Hükümete geldiğimizde demokraside, ekonomide, çalışma hayatında ciddi sorunları kucağımızda bulduk. Çalışanlarımızın sorunlarının çözümünü önceliklerimiz arasına aldık. Kamu ve özel sektörde işçi alımları büyük ölçüde durmuştu. Taşeron uygulaması sömürü haline getirilmiş çalışma barışı bozulmaya yüz tutmuştu. Zorunlu tasarruf ve konut edindirme adı altında çalışanlardan kesilen paraların akıbeti belli değildi. İş sağlığı güvenliği uygulamaları sözü bile edilmeyen lüks olarak görülüyor. Hemen kolları sıvadık ve tüm bu sorunları teker teker çözecek adımları attık. Asgari ücreti nominal olarak yaklaşık yüzde 1000 reel olarak yüzde 145 yakın oranda arttırdık.

“Memurlara toplu sözleşme hakkı bizim dönemimizde getirildi”

Kamuya hizmet veren taşeronda çalışan işçilerin tüm haklardan yararlanmasını temin ettik. 950 bin işçiye kadro vererek sorunu kökten çözdük. Kayıt dışı çalışma sorunu tamamen çözülememiş olsa da neredeyse iki kata yakın iyileşme sağlanmıştır. Memurlara toplu sözleşme hakkı bizim dönemimizde getirilmiştir. İş Sağlığı ve Güvenliği bir reform mahiyetindedir. Sosyal güvenlik kurumlarını tek çatı altında toplayarak herkesin aynı kalitede hizmet alabilmesini temin ettik. Darbe döneminin mirası olan kılık kıyafet yönetmeliğini değiştirerek ayrımcı ve baskıcı uygulamalara son verdik. Türkiye’nin en büyük gücü milletimizin birliği ve beraberliğidir. Bugüne kadar ülkemize ve milletimize yönelik tüm saldırıların üstesinden bu sayede gelmeyi başardık.

“Refah seviyesini arttırmadan bize dinlenmek haramdır”

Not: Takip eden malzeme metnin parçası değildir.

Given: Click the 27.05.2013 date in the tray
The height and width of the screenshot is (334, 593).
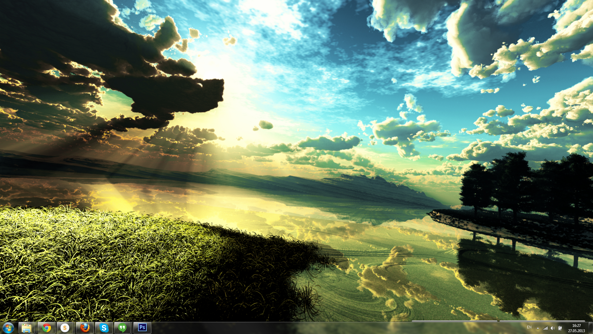Looking at the screenshot, I should (x=576, y=331).
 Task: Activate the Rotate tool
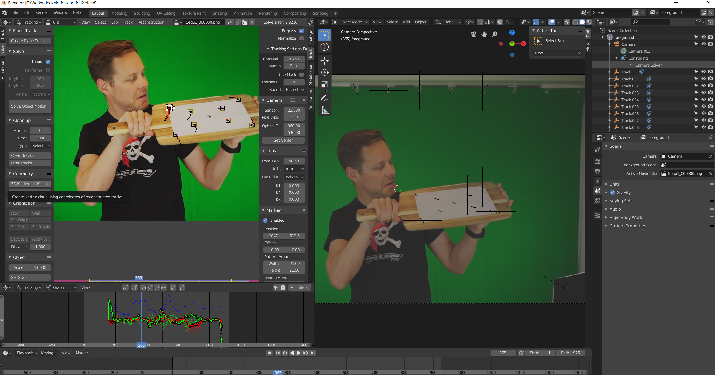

Kim olduğumuzu, nereden nereye gittiğimizi unutmazsak kime bize diz çöktüremez, teslim alamaz. Gerektiğinde hep birlikte kol kola girip 82 milyon olarak birlikte yürüme iradesini ortaya koyabilmeliyiz. Türkiye’nin 2023 hedefleri böyle bir ehemmiyete sahiptir. Ne zaman ülke ve millet olarak bu hedeflerimizi ilan ettik, ulaşma kararlılığını ortaya koyduysak o günden beri başımız beladan kurtulmuyor. Ne yaparlarsa yapsınlar, hedeflerimizden vazgeçmeyeceğiz. Ülkemizin dünyanın en büyük 10 büyük ekonomisi haline getirmeden, vatandaşımızın refah seviyesini arttırmadan bize durmak, dinlenmek haramdır.